A. The vaccine was less effective in the 2017 population than in the 2016 population, due to chance.
B. The vaccine was equally effective in the two samples but its effectiveness was different in the two populations due to chance.
C. The vaccine was equally effective in the two populations but its effectiveness was different in the two samples due to chance.

Answer

Option A - Incorrect as it describes a model that is difficult to simulate under. How can we quantify “less effective”?
Option B - Incorrect as the question tells us that the vaccine was not equally effective in the two samples (48% vs 40%).
Option C - Correct. The null hypothesis would state that the vaccine was equally effective in the two populations, and that the differences we observe in the two samples are simply due to chance.

Sample vs. Population
  • When we say “any observed difference is due to chance,” we’re talking about differences in the sample, not the population itself.

7.4.2 (b)

The researcher says, “The observed value of my test statistic is 40% – 48% = − 8%.” To perform the test, the statistic is simulated under the null hypothesis. One of the figures below is the empirical histogram of the simulated values. Which is it?

Simulating Under the Null
  • If the null says two populations are equally effective, the expected difference = 0.
  • The histogram of simulated differences will then be centered around 0.

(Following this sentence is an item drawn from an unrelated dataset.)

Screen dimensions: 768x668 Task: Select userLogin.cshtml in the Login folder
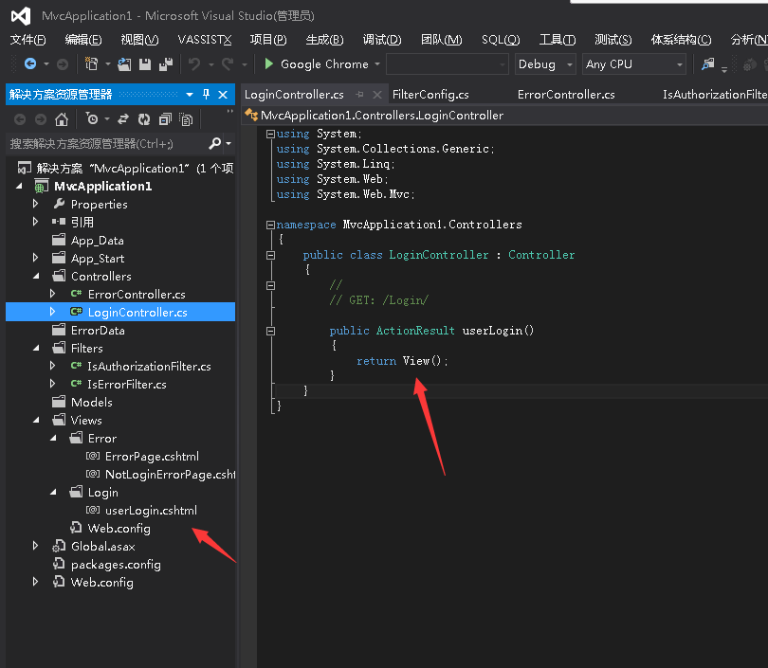point(151,511)
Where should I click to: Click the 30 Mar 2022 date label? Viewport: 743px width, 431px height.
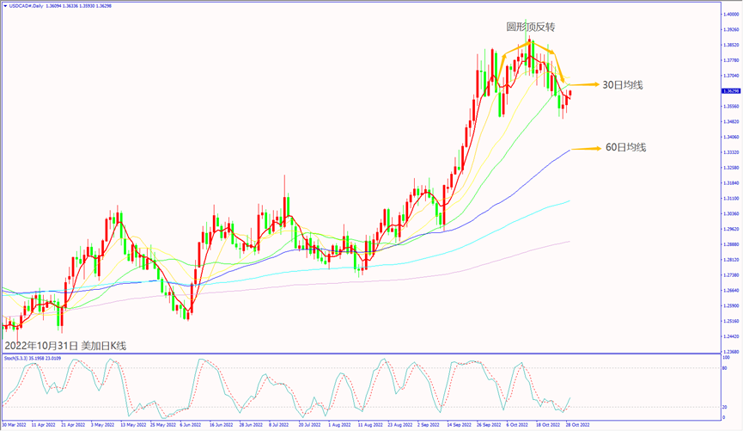(x=15, y=425)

Answer Histogram (iii) is correct.
The test statistic we are using is the difference between the two sample percentages. Under the null hypothesis, this could be positive or negative depending on the sample. This rules out (ii). Under the null hypothesis, the two sample percentages are expected to be equal and hence the difference is expected to be 0. This rules out (i). Only (iii) has all the right properties.